• TEXT SECTION
—————

Lords Reform

Published On April 23, 2012 » 711 Views» Politics

 

Passing of the Parliament Bill in the House of...

Passing of the Parliament Bill in the House of Lords, 1911. (Photo credit: Wikipedia)

Darn those old cronies who sit in their opulent comfort, getting in the way of Government business, let’s reform them and do away with their dastardly medalling.  Or that’s what the Lib Dems would like anyway.  At first I thought I agreed, but now I’m not so sure.  If nothing else, for such a fundamental change, the electorate should be consulted.

The Lords, that chamber of dear octogenarians (wildly generalising statement), is made up of people who have inherited the right, or have been made a Lord in their lifetime and are a major step in the development of Government bills.  They have the same reading, amending and voting process as the Commons, the only real difference being that the Commons can vote to ignore the Lords should it wish.

Given that it does the same job, then who on earth should it not be elected?  Who gives these silver spooned toffs the right to oversee the elected in government of the day.  However is this a really fair statement?  Many of the Lords are politicians who have battled it out on the commons floor and so have a lot of experience and knowledge about what goes on.  Others have been made Lords because of their life experience and can contribute in their way.  Other have been a lord for a long time so bring that wealth of experience into the house.   It can also be said that the Lords is much more of a “grown up” house, where things are considered on merit and there is less of the childish name calling and bullying that goes on in the commons.

—————

• DATASET RECORDS
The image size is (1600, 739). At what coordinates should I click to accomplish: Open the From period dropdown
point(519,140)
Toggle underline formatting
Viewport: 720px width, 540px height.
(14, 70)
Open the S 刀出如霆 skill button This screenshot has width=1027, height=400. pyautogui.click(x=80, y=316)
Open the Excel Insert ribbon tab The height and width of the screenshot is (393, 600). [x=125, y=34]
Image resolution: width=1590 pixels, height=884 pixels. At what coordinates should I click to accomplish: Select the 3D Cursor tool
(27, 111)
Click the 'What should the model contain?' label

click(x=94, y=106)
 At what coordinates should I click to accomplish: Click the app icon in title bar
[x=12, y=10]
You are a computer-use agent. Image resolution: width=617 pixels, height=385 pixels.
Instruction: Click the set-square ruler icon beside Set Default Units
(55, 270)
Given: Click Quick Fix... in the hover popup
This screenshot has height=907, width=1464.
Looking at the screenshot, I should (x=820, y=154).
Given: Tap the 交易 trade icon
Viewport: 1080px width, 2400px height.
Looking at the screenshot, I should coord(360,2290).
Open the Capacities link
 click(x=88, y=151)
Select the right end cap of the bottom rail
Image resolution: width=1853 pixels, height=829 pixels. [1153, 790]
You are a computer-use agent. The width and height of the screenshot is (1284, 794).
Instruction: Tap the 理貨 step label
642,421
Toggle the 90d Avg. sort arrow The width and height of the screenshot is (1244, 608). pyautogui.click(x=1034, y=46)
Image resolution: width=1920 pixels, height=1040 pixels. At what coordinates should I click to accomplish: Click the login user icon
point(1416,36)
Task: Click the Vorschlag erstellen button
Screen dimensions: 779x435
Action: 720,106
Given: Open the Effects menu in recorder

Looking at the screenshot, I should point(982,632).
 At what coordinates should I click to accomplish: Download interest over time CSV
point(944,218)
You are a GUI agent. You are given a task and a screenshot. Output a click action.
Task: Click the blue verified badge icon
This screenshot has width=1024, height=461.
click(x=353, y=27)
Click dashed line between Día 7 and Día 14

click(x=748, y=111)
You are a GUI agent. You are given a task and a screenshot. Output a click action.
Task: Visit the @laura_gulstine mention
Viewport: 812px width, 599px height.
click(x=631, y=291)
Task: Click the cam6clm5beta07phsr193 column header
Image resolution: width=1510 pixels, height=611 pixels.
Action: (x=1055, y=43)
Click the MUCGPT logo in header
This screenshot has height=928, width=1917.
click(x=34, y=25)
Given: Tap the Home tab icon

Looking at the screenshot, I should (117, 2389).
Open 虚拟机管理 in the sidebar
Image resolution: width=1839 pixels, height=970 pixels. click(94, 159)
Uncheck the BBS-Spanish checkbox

—————

• TASKS FOR THIS EXERCISE
a – Condense the paragraph of the Lords reform post that begins "Given that it does the same job" into a bulleted list, keeping its main points.
b – According to the Lords reform post, which stages of handling bills does the Lords share with the Commons? List every one.
The material was taken from a different source than the text.

• ANSWER SECTION
a –
- Because the Lords does the same job as the Commons, the post asks why it is not elected and who gives these "silver spooned toffs" the right to oversee the elected government.
- It then asks whether that criticism is fair:
  - Many Lords are politicians who served in the Commons and have much experience and knowledge.
  - Others were made Lords because of their life experience.
  - Others have been Lords for a long time and bring that experience.
- The Lords can also be seen as a more "grown up" house that considers things on merit, with less of the name calling and bullying found in the Commons.

b –
- Reading
- Amending
- Voting